Bei der regionalen Verteilung des Umsatzes erwies sich Westeuropa ohne Deutschland mit knapp 50 % als umsatzstärkste Region. Deutschland erwirtschaftete mit 981 Mio. Euro etwa ein Drittel des Umsatzes. An dritter Stelle folgte Osteuropa mit rund 10 % Umsatzanteil.
Weitere Ausrichtung
Was die Zukunft betrifft, so steht laut Glock die Branche derzeit vor in der Form noch nie dagewesenen, tiefgreifenden, strukturellen Entwicklungen. Glock geht von einer Verschmelzung des bisherigen Heizungsmarktes mit den Bereichen Warmwasser, Lüftung, Klimatisierung und dezentralem Energie-Management aus. Als weitere Marktpartner erwartet er dabei zukünftig Klimaanlagenhersteller, Energieversorger und Contracting-Anbieter. Bosch selbst will auf diese Herausforderungen mit konsequenter Anpassung der eigenen Unternehmensstrukturen reagieren. Dazu werden Zukunftsinvestitionen in Forschung und Entwicklung (F & E) weiter erhöht und die Akquisitionsanstrengungen sollen zudem unvermindert fortgesetzt werden. Die Ausgaben für F & E stiegen im Vergleich zu 2008 um 9,3 % auf 94 Mio. Euro. Eine weitere Erhöhung von 3,7 % ist für das Jahr 2010 insbesondere zur Forcierung der Eigenentwicklungen geplant.
Die bereits in 2009 erfolgte Stärkung des Asien-Geschäfts soll weiter ausgebaut werden. Hier sieht man wie auch in Lateinamerika großes Wachstumspotential. Neben dem weiteren Ausbau des internationales Geschäfts steht das Geschäftsfeld erneuerbare Energien insbesondere Wärmepumpen im Fokus. Die Markteinführung der Gaswärmepumpe für den großen Leistungsbereich soll dabei noch Ende 2010 stattfinden. „Der kleine Leistungsbereich insbesondere für den Ein- und Zweifamilienhausbereich, der wird dann noch einige Zeit benötigen, ist aber aus meiner Sicht eine interessante Alternative, insbesondere im Bestand“, erläuterte Klaus Huttelmeier, Bereichsvorstand Bosch Thermotechnik.

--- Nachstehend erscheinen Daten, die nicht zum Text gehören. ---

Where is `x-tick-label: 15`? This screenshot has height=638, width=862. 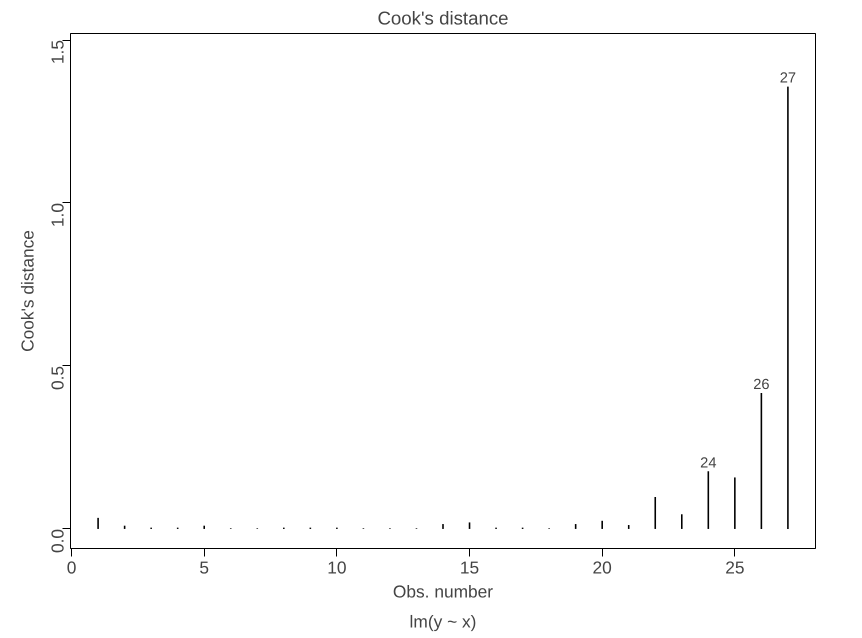 x-tick-label: 15 is located at coordinates (470, 568).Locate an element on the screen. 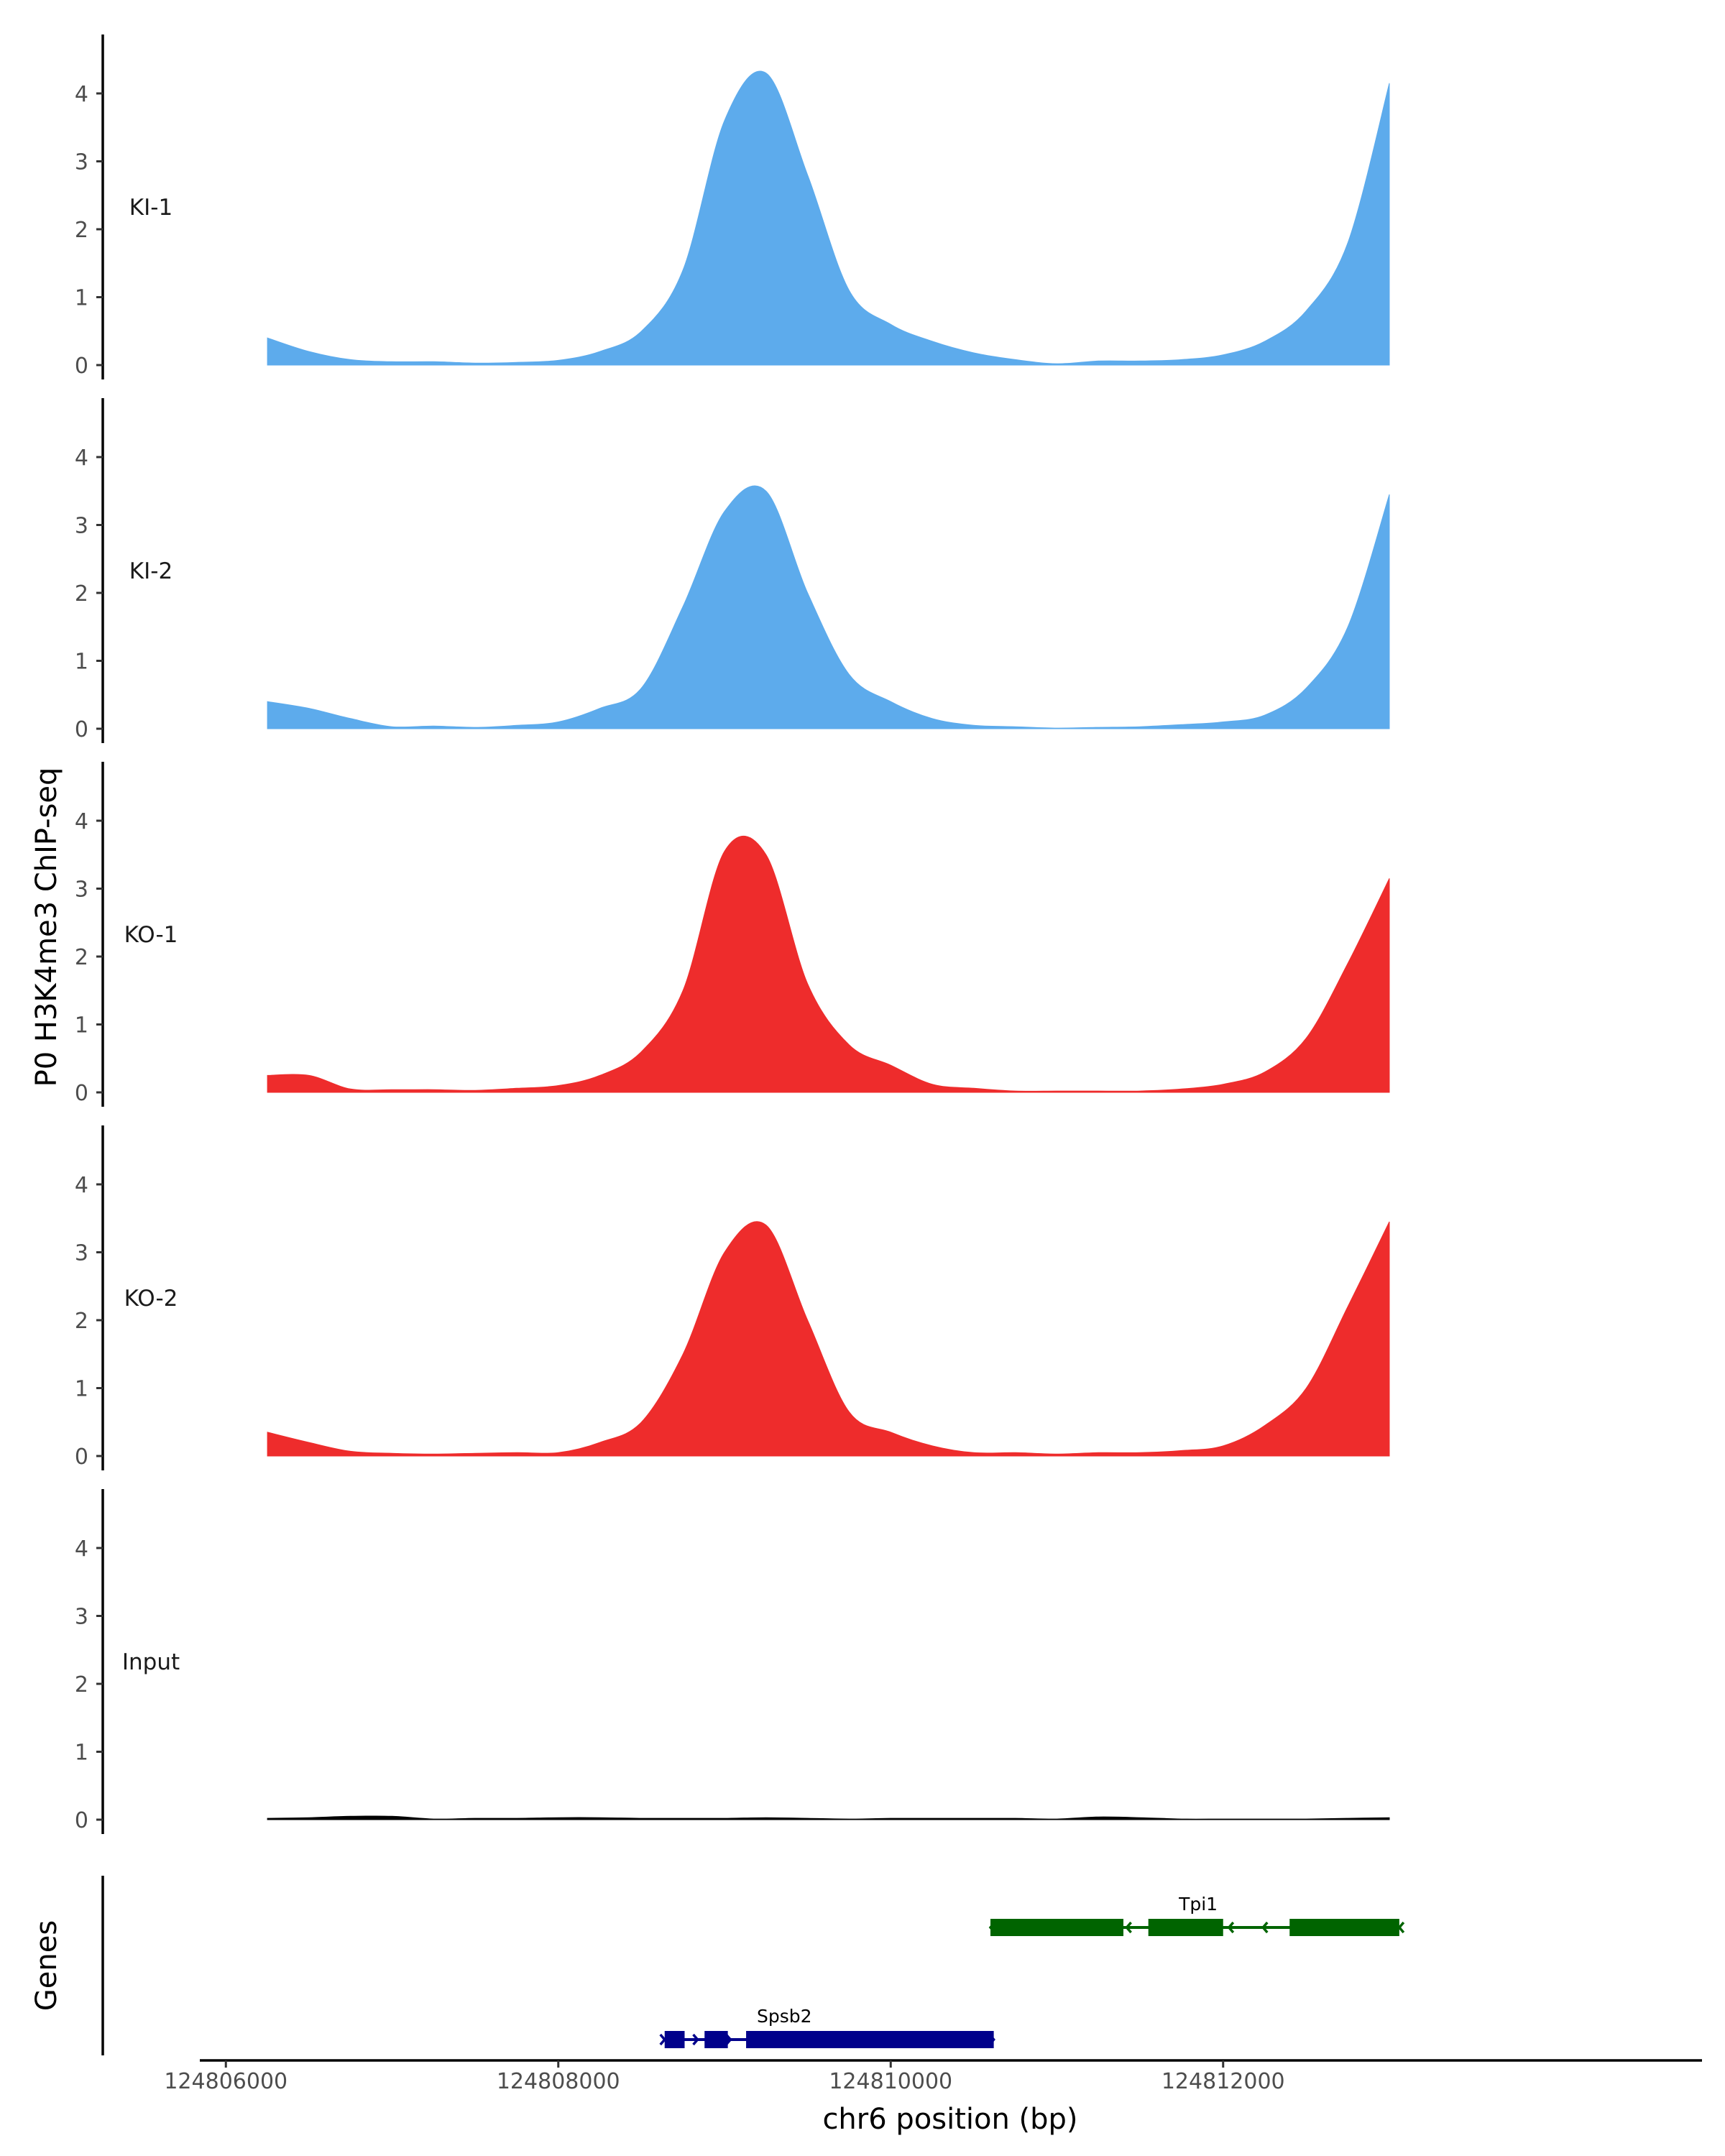 This screenshot has width=1725, height=2156. track-label: KI-2 is located at coordinates (150, 571).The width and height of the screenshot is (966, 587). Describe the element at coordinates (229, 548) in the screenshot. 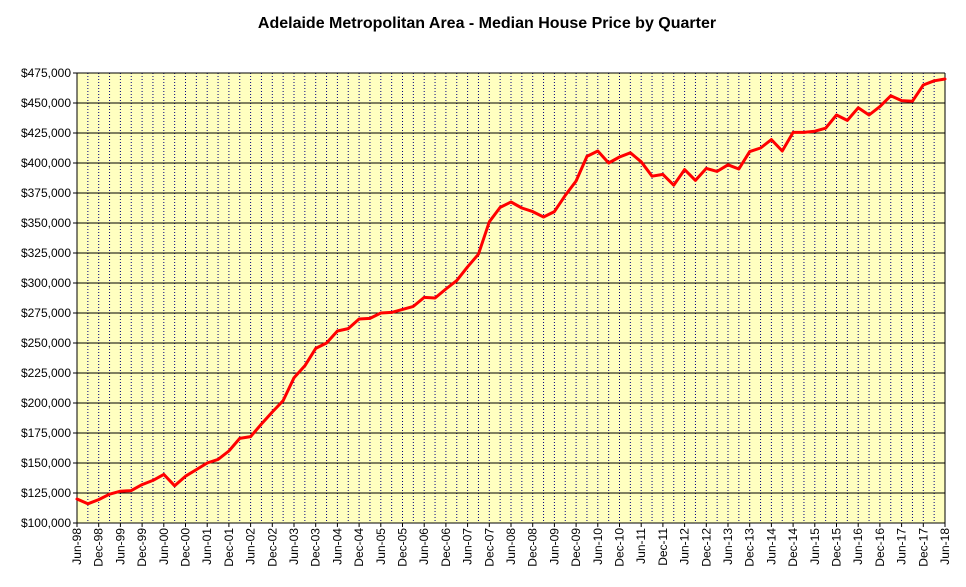

I see `x-tick-label: Dec-01` at that location.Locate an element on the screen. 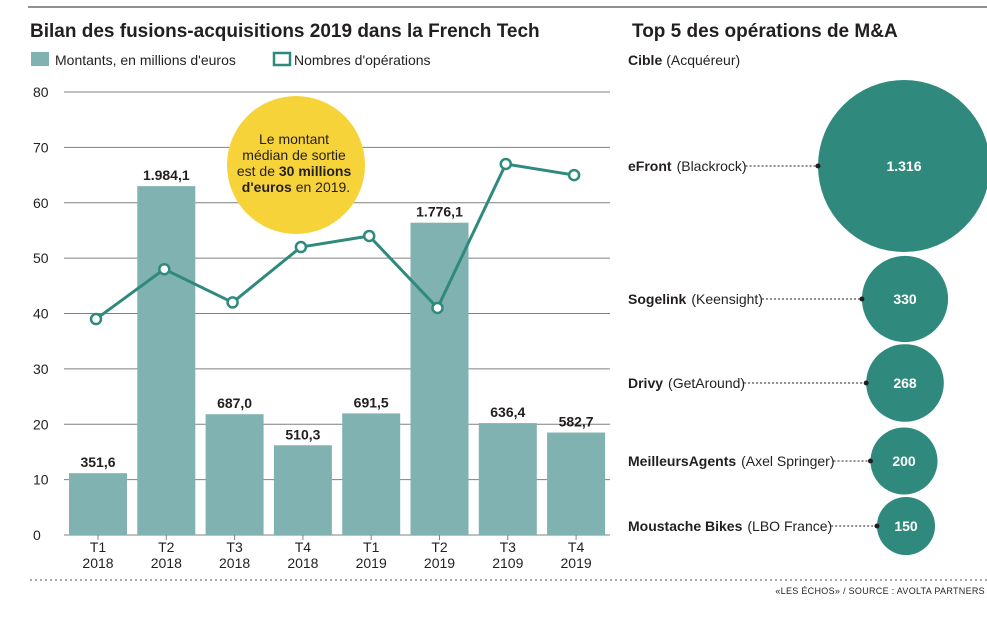 The width and height of the screenshot is (987, 618). legend-label-line: Nombres d'opérations is located at coordinates (362, 60). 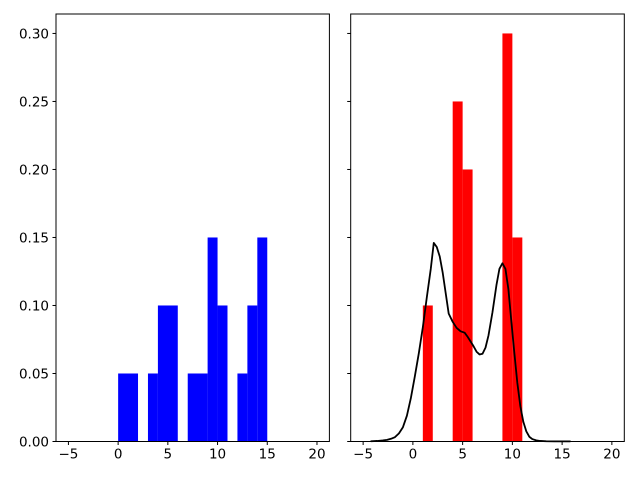 What do you see at coordinates (34, 102) in the screenshot?
I see `y-tick-label: 0.25` at bounding box center [34, 102].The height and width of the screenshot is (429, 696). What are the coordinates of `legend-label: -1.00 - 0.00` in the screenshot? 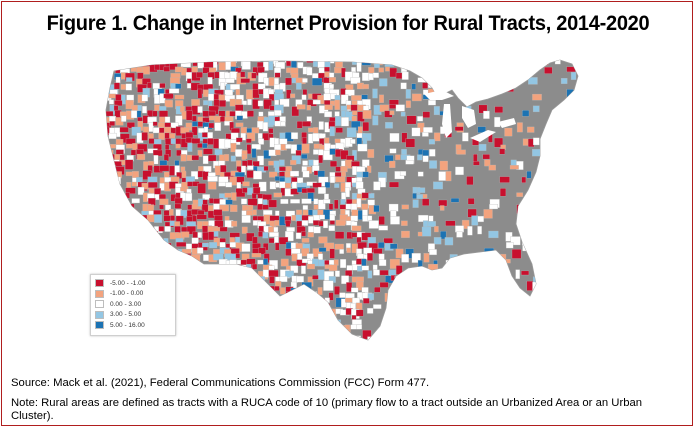 It's located at (127, 294).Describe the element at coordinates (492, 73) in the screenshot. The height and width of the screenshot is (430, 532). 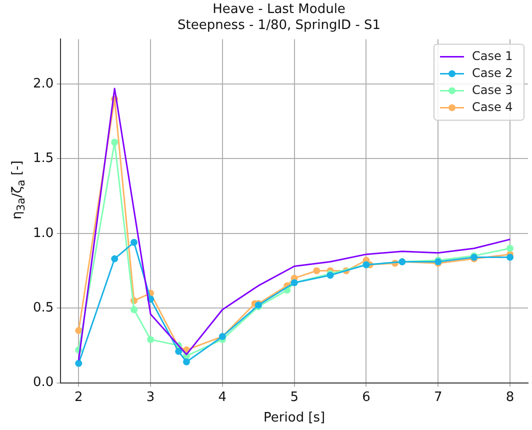
I see `legend-label: Case 2` at that location.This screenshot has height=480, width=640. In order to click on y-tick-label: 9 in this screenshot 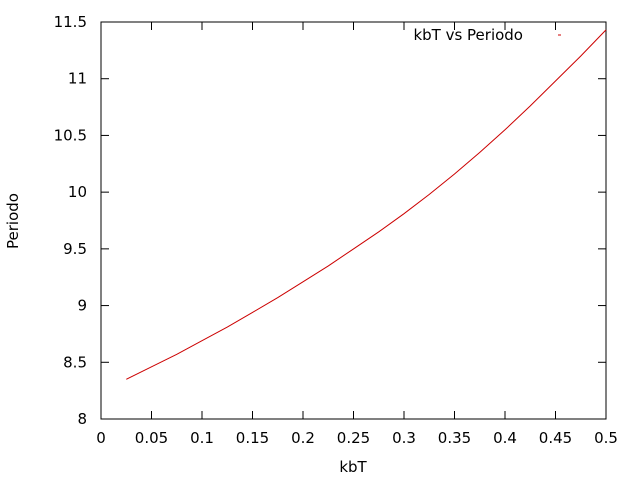, I will do `click(82, 306)`.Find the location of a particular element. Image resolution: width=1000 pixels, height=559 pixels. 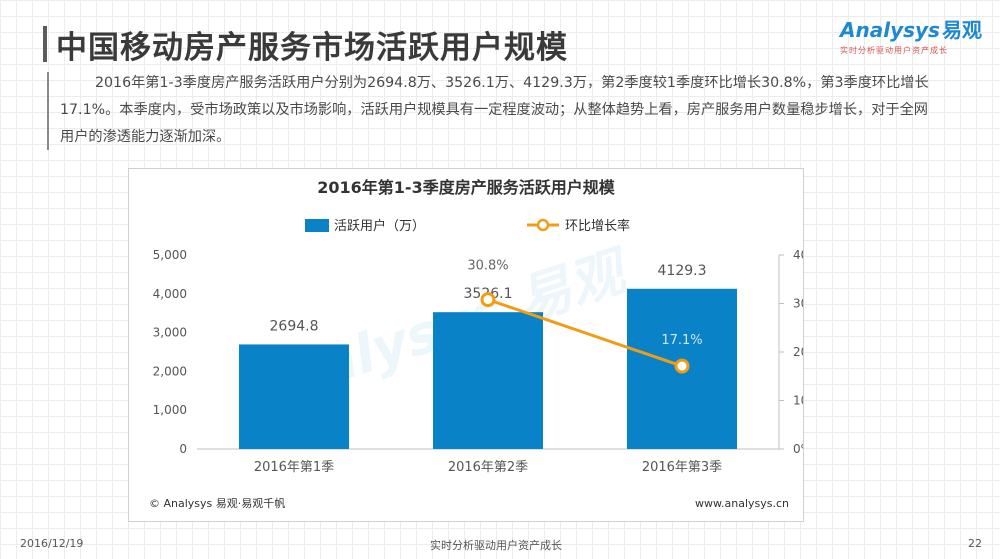

brand-logo: Analysys 易观 实时分析驱动用户资产成长 is located at coordinates (912, 34).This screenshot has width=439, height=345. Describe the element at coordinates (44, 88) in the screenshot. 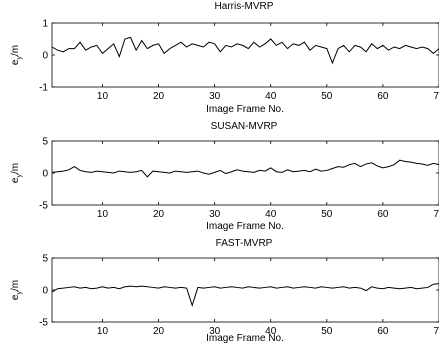

I see `y-tick-label: -1` at that location.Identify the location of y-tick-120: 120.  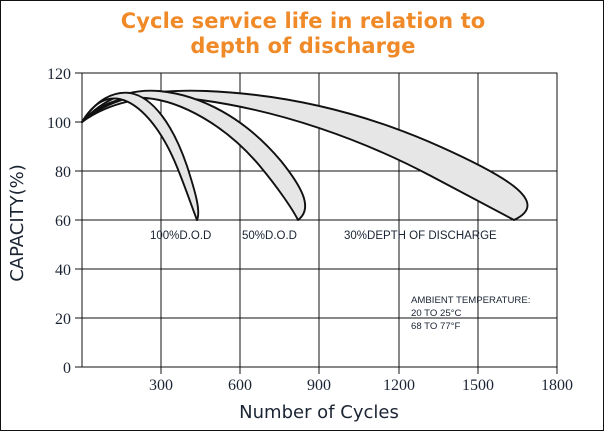
(59, 74).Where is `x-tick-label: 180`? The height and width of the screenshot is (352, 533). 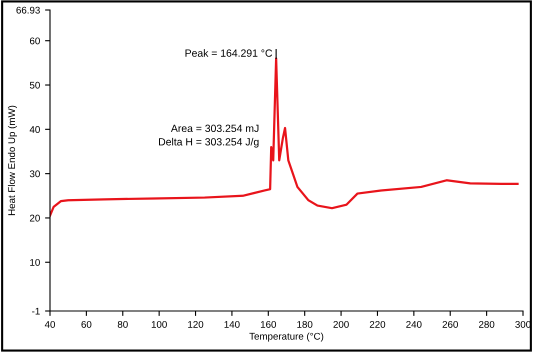
x-tick-label: 180 is located at coordinates (304, 324).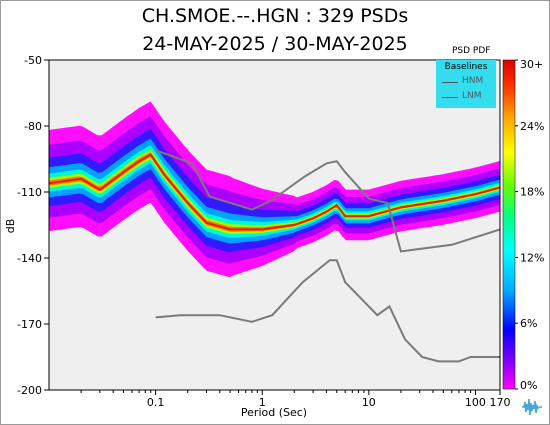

Das Thema Stirling wird nach den jüngsten Entwicklungen in Deutschland – es gibt keine Förderung der Mikro-Kraft-Wärme-Kopplung mehr- laut Huttelmaier deutlich nach hinten rücken, weil es einfach zu den Kosten nicht wirtschaftlich darstellbar ist und somit nur ein sehr kleiner Kundenkreis an dem Gerät interessiert sein wird. In anderen Ländern wie bspw. in Holland oder auch in Großbritannien, wo das Thema mit umfangreichen Förderprogrammen ganz anders diskutiert wird, sieht die Situation aber anders aus, aber auch dort wird vor 2012/2013 nicht mit einem wirklich marktfähigen Produkt gerechnet.
Die strategische Ausrichtung sieht somit zusammenfassend einen konsequenten Ausbau regenerativer Energien, die Maximierung der Produkteffizienz und den Ausbau des Projektgeschäfts vor. Für die Geschäftsentwicklung 2010 ist man dabei vorsichtig optimistisch.